Para a cultura simples do Sertão, para as palavras e para os encontros… Para as salas de aulas e para a magnífica consciência de que nunca estarei pronto e, no caminho, em relações e tensões, diante de problemas e conquistas, vou escrevendo o meu nome. ……………

 

Vou à casa de Luzia Chaveiro aos domingos praticar amor – e vencer a guerra. Tudo é leve, macio, respeitoso. – “E aí, meu filho, como vai?” – diz Luzia. Ao dizer isso a manhã se abre. Descubro que as manhãs de domingo fazem parte do script. Sou o filho mais velho. Aliás, 4 (duas irmãs e dois irmãos) pereceram conforme o comum da estatística do Sertão goiano no tempo da troca simples. Meu pai também, muito novo, seguiu a estatística: morrera cedo de ataque
fulminante no coração. Fui o primeiro a vingar. Como se sabe, vingar não era fácil no período em que nasci. A mortalidade infantil, a Doença de Chagas, a pouca quantidade de hospitais e serviços médicos. A inexistência de água tratada, o trabalho duro na roça com enxada, machado e foice, a pouca circulação simbólica e de informações, a existência apenas de estradas vicinais de terras e de veículos rudes, geravam uma expectativa de vida no entorno de 50 anos. Contudo, havia dignidade, respeito ao Outro, solidariedade.

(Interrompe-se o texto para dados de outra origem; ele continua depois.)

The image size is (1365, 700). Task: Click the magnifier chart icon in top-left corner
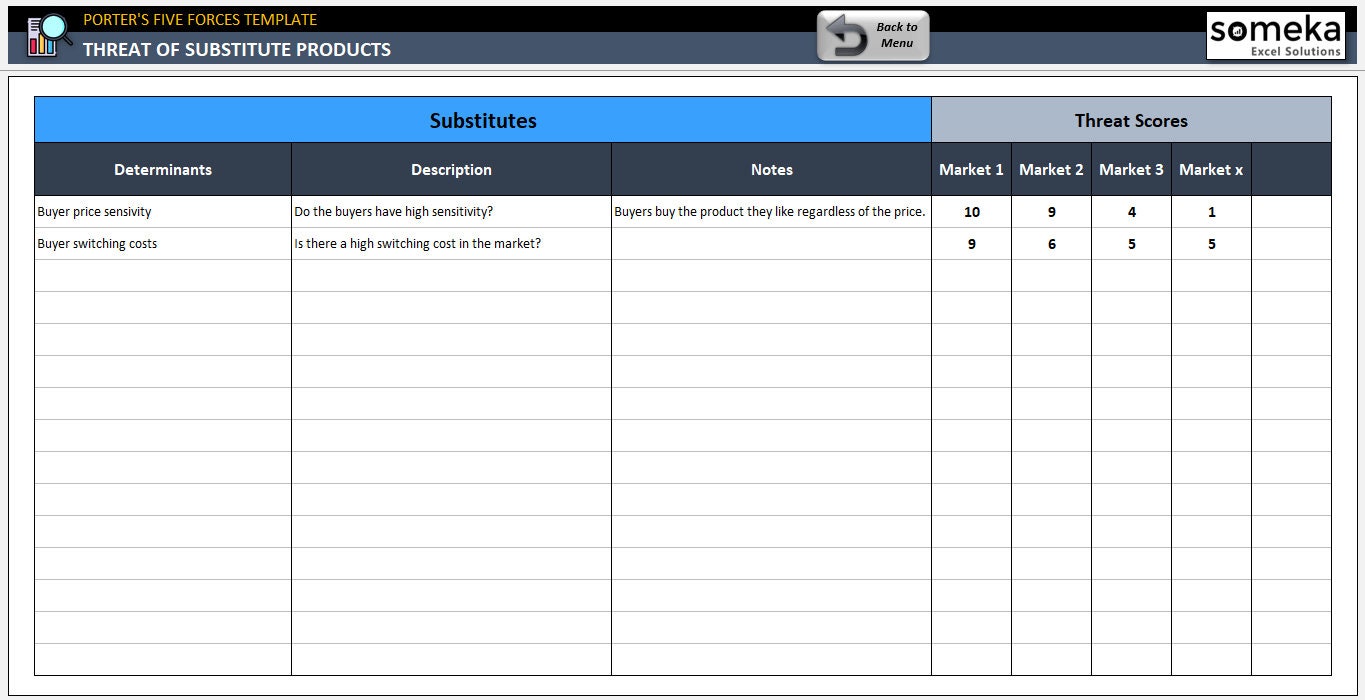[45, 34]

Pois, bem! Estamos eu, meu irmão e Luzia Chaveiro, exercendo amor, amor mesmo sem nicotina, sem agrotóxico, sem chantilly, sem desculpas, sem medo. Não estamos sós. Conosco, estão primos e primas amorosos, vizinhos e vizinhas trindadenses de 50 (cinquenta) anos; gente de nossa cumplicidade de memória – e de trajetória. São meus amigos e amigas que vêm junto, alguns deles até fizeram esquetes teatrais, cantaram músicas, rezaram para comemorar os 80 anos de Luzia com essa insígnia: EU SOU LUZIA! A jogada é bela, imensa. Indizível. Hoje, Luzia Chaveiro tem 86 anos. É inquieta, simples, risonha, trabalhadeira. Bordadeira. Ela motiva o meu amigo, José Henrique Rodrigues Stacciarini, a me chamar para uma consciência de amor. Diz ele ao referir-se à minha mãe: “você é privilegiado!” O meu amigo conhece bem Luzia Chaveiro. Ele sabe o que está falando. Ele fala da luta de amor de Luzia depois da morte de meu pai, quando eu tinha em torno de 18 e o meu irmão 16 anos.
Por essa luta discreta, chamo-a leoa amorosa. Netas e netos, amigos e
amigas, gente próxima em torno de Luzia, caso saibam de meu privilégio, vão me entender: a minha manhã de domingo não vence as guerras, as extermina. Se da minha presença não emanar paz, é erro, descuido, impropriedade. Aliás, com enorme manha, todas às vezes que vou ao almoço de domingo feito por Luzia Chaveiro, denominado pelo meu primo Donizette Soares de “almoço cultural”, lembro do que disse o psicanalista Jurandir Freire Costa. Diz ele que “uma gota de bondade vale mais que todas as maldades do mundo”. Vale mesmo!